Exploring the mechanism of action of Qian Lie Xing Fang during the treatment of benign prostatic hyperplasia via network pharmacology and molecular dynamics simulation analyses.

Abstract

This study aimed to explore the historical research progress on benign prostatic hyperplasia from the perspective of traditional Chinese medicine theory and the treatment of benign prostatic hyperplasia (BPH) with Qian Lie Xing Fang (QLXF) via the warming and tonifying of kidney yang, promotion of blood circulation, and clearing of meridians. First, network pharmacology analysis was used to screen and identify possible pathways for BPH treatment with QLXF. Subsequently, molecular docking analysis helped explore the mechanism of action by which the components of QLXF affected androgen receptor (AR) and type 5 phosphodiesterase inhibitor (PDE-5) levels. Targets for treatment with QLXF were identified from the online Mendelian inheritance in man and DisGeNET databases.
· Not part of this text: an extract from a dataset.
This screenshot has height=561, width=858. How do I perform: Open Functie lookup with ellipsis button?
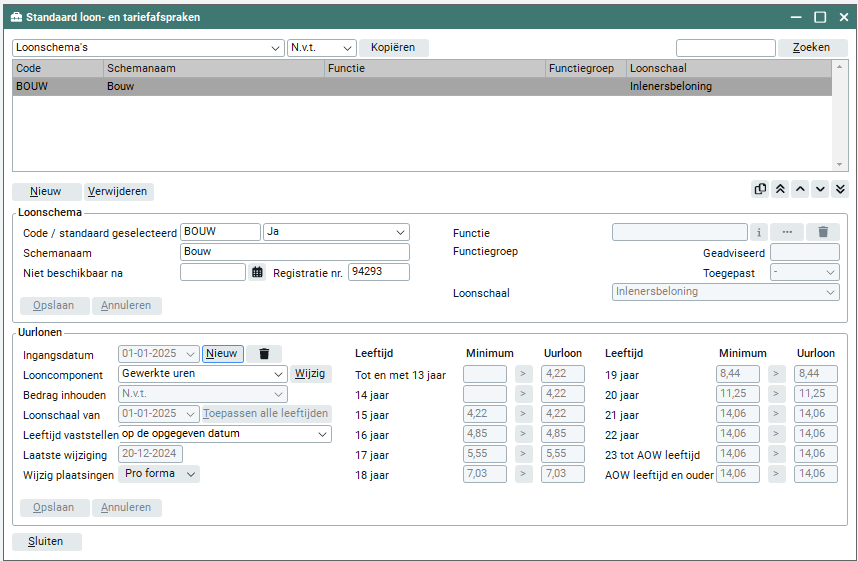pyautogui.click(x=787, y=232)
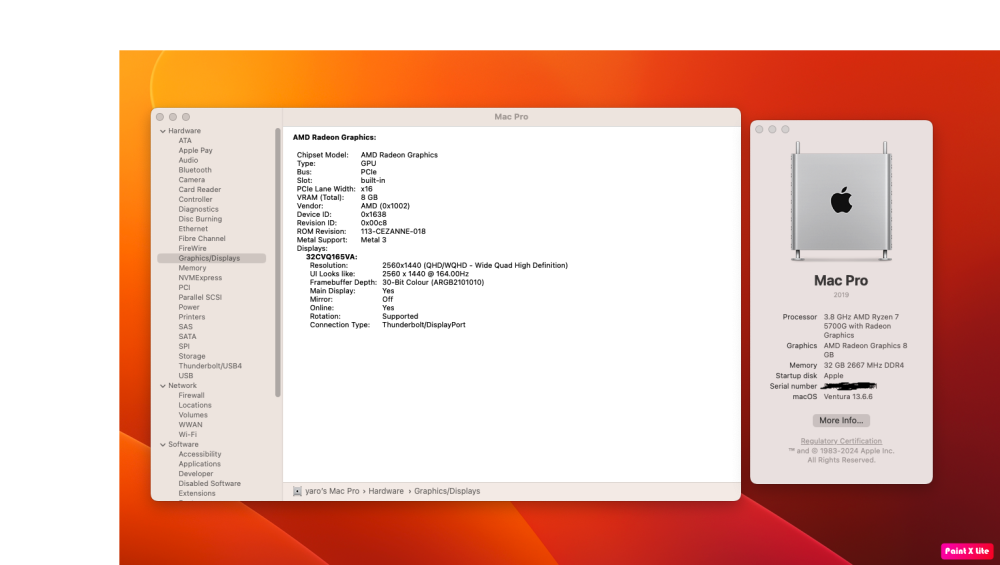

BPH-related genes were identified using GeneCards and online Mendelian inheritance in man databases, and their intersection was used to construct a protein-protein interaction network analysis graph. Subsequently, gene ontology and Kyoto encyclopedia of genes and genomes (KEGG) pathway enrichment analyses were performed. The semiflexible docking of the ingredients of QLXF acting on the 2 targets was performed via molecular docking and molecular dynamics simulation, to elucidate the mechanism of action by which the active ingredients affect AR and PDE-5 levels further. This enabled us to explore the pattern of interactions between small active ingredient molecules, the target protein, and the stability after binding at the microscopic level. Gene ontology enrichment analysis showed that QLXF affected several processes, such as DNA transcription factor binding, kinase binding, protein homodimerization activity, protein structure domain-specific binding, and protein-coupled amine receptor activity in BPH patients. KEGG results showed that chemical carcinogenic reactive oxidative species and the JAK-STAT, Pl3k-Akt, FoxO, NF-κB, and other pathways were significantly enriched. Conducting molecular docking studies to investigate the interaction of active components from QLXF with AR and PDE-5, it was found that MOL002260 may possess the potential to inhibit PDE-5 activity, while MOL010578 may exhibit the capability to inhibit AR activity. QLXF is closely associated with various biological processes and KEGG signaling pathways related to BPH. The active ingredients of QLXF were investigated for their interactions with AR and PDE-5, with a primary focus on the small molecules MOL002260 and MOL010578.